Stored data entries

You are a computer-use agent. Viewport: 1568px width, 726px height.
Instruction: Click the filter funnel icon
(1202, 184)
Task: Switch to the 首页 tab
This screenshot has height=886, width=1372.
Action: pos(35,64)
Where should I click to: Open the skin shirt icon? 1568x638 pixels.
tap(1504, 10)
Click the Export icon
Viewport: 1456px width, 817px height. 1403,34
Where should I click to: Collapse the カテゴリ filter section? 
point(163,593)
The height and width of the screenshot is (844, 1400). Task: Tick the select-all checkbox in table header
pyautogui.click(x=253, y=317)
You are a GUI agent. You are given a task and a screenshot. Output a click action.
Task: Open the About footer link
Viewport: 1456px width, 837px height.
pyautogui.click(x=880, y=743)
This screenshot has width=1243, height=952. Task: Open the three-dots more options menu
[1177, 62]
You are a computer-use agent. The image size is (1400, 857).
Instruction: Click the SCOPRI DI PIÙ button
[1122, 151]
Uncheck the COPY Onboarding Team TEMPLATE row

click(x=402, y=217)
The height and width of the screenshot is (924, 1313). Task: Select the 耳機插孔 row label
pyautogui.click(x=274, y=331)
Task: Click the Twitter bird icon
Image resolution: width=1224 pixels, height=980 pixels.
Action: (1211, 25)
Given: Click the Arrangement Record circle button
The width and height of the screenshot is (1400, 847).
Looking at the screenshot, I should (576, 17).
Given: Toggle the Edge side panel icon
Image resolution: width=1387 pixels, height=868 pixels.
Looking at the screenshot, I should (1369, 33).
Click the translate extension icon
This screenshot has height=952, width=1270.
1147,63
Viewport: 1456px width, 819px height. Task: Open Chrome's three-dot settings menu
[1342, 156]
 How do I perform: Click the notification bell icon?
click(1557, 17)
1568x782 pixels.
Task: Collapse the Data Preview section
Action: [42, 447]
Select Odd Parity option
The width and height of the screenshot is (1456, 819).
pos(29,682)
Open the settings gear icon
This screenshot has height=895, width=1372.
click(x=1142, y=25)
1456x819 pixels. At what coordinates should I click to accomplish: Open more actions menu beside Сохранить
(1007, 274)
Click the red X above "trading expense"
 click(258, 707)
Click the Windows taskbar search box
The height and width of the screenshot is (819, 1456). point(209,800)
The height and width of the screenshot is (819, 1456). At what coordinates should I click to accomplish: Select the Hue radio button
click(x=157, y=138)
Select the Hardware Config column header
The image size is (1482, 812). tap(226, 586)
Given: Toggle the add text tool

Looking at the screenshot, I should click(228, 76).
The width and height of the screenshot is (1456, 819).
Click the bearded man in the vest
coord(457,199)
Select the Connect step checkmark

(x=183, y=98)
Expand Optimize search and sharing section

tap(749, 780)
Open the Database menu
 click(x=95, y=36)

▶ **TASK STATEMENT**
Your reply should contain each entry, copied without alteration.

▶ **RESPONSE TO THIS TASK**
You are a computer-use agent. Viewport: 1568px width, 726px height.
Instruction: Click the filter funnel icon
(1202, 184)
Task: Switch to the 首页 tab
This screenshot has height=886, width=1372.
Action: pos(35,64)
Where should I click to: Open the skin shirt icon? 1568x638 pixels.
tap(1504, 10)
Click the Export icon
Viewport: 1456px width, 817px height. 1403,34
Where should I click to: Collapse the カテゴリ filter section? 
point(163,593)
The height and width of the screenshot is (844, 1400). Task: Tick the select-all checkbox in table header
pyautogui.click(x=253, y=317)
You are a GUI agent. You are given a task and a screenshot. Output a click action.
Task: Open the About footer link
Viewport: 1456px width, 837px height.
pyautogui.click(x=880, y=743)
This screenshot has width=1243, height=952. Task: Open the three-dots more options menu
[1177, 62]
You are a computer-use agent. The image size is (1400, 857).
Instruction: Click the SCOPRI DI PIÙ button
[1122, 151]
Uncheck the COPY Onboarding Team TEMPLATE row

click(x=402, y=217)
The height and width of the screenshot is (924, 1313). Task: Select the 耳機插孔 row label
pyautogui.click(x=274, y=331)
Task: Click the Twitter bird icon
Image resolution: width=1224 pixels, height=980 pixels.
Action: (1211, 25)
Given: Click the Arrangement Record circle button
The width and height of the screenshot is (1400, 847).
Looking at the screenshot, I should (576, 17).
Given: Toggle the Edge side panel icon
Image resolution: width=1387 pixels, height=868 pixels.
Looking at the screenshot, I should (1369, 33).
Click the translate extension icon
This screenshot has height=952, width=1270.
1147,63
Viewport: 1456px width, 819px height. Task: Open Chrome's three-dot settings menu
[1342, 156]
 How do I perform: Click the notification bell icon?
click(1557, 17)
1568x782 pixels.
Task: Collapse the Data Preview section
Action: [42, 447]
Select Odd Parity option
The width and height of the screenshot is (1456, 819).
pos(29,682)
Open the settings gear icon
This screenshot has height=895, width=1372.
click(x=1142, y=25)
1456x819 pixels. At what coordinates should I click to accomplish: Open more actions menu beside Сохранить
(1007, 274)
Click the red X above "trading expense"
 click(258, 707)
Click the Windows taskbar search box
The height and width of the screenshot is (819, 1456). point(209,800)
The height and width of the screenshot is (819, 1456). At what coordinates should I click to accomplish: Select the Hue radio button
click(x=157, y=138)
Select the Hardware Config column header
The image size is (1482, 812). tap(226, 586)
Given: Toggle the add text tool

Looking at the screenshot, I should click(228, 76).
The width and height of the screenshot is (1456, 819).
Click the bearded man in the vest
coord(457,199)
Select the Connect step checkmark

(x=183, y=98)
Expand Optimize search and sharing section

tap(749, 780)
Open the Database menu
 click(x=95, y=36)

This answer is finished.